Goldman analysts said yesterday clients should end a bet that Hong Kong-listed companies in China will gain as economists cut growth forecasts for the country. Property risks are “overshadowing” China’s economic outlook, the OECD said in a report yesterday. Doubts about the survival of Europe’s monetary union are the main risk to the world economy, it said.
“The Chinese household has never faced a decline in property prices of any great significance or extent in terms of time,” Michael Spencer, the Hong Kong-based chief economist for Asia at Deutsche Bank AG, said in an interview with Bloomberg Television. “The worse things get internationally, the more likely we are to see some countries back into, at least temporarily, deflation.”
The Paris-based OECD said its 34 member nations will grow 1.9 percent this year and 1.6 percent in 2012, down from the 2.3 percent and 2.8 percent predicted in May, according to a report released yesterday.

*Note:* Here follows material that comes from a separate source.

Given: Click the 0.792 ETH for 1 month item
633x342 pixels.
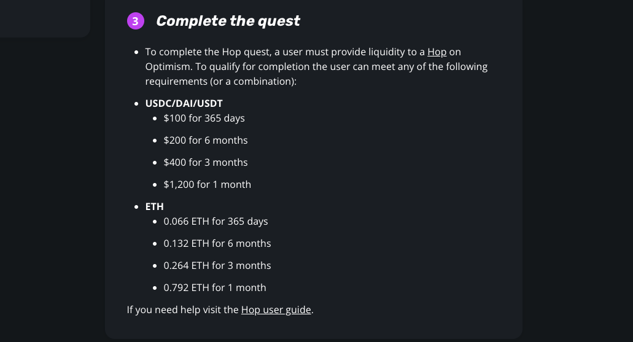Looking at the screenshot, I should pyautogui.click(x=215, y=287).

China’s economy, the world’s second biggest, grew 9.1 percent in the third quarter from a year earlier. The expansion will slow to 8.5 percent next year, the OECD said, down from its May forecast of 9.2 percent. UBS AG predicts 8 percent growth in 2012, less than its previous call of 8.3 percent, and Citigroup Inc. cut its forecast to 8.4 percent from 8.7 percent.
Bank of America Corp., Goldman Sachs and Citigroup had long-term credit grades reduced to A- from A by Standard & Poor’s after the ratings firm revised criteria for dozens of the largest global lenders. S&P made the same cut to Morgan Stanley and Bank of America’s Merrill Lynch unit. JPMorgan Chase & Co. was reduced one level to A from A+.
S&P upgraded Bank of China Ltd. and China Construction Bank Corp. to A from A- and maintained the A rating on Industrial and Commercial Bank of China Ltd., giving all three lenders higher grades than most big U.S. banks.
Focus Media, based in Shanghai, increased 0.5 percent to $17.08 yesterday in New York. It fell as much as 10 percent earlier in the day after short-selling firm Muddy Waters sent an e-mail report saying its bearish view was reinforced by the company’s rebuttal of assertions that it overstates the size of its advertising network. Shares rebounded after Carson Block finished an interview with CNBC, where he said he didn’t have a full picture of Focus Media.
Focus’s shares plunged 39 percent on Nov. 21 after Muddy Waters issued its first report on the stock. The stock has gained 11 percent since.
The Standard & Poor’s 500 Index rose 0.2 percent to 1,195.19 as consumer confidence increased by the most since 2003 and European finance ministers discussed efforts to tame the debt crisis. The Shanghai Composite Index climbed 1.2 percent, the most in two weeks, on speculation the government will take measures to boost growth.
The Shanghai measure is trading at 11.4 times estimated earnings, compared with 13.9 for Indian stocks, 10 for Brazilian shares and 5.1 for Russian equities.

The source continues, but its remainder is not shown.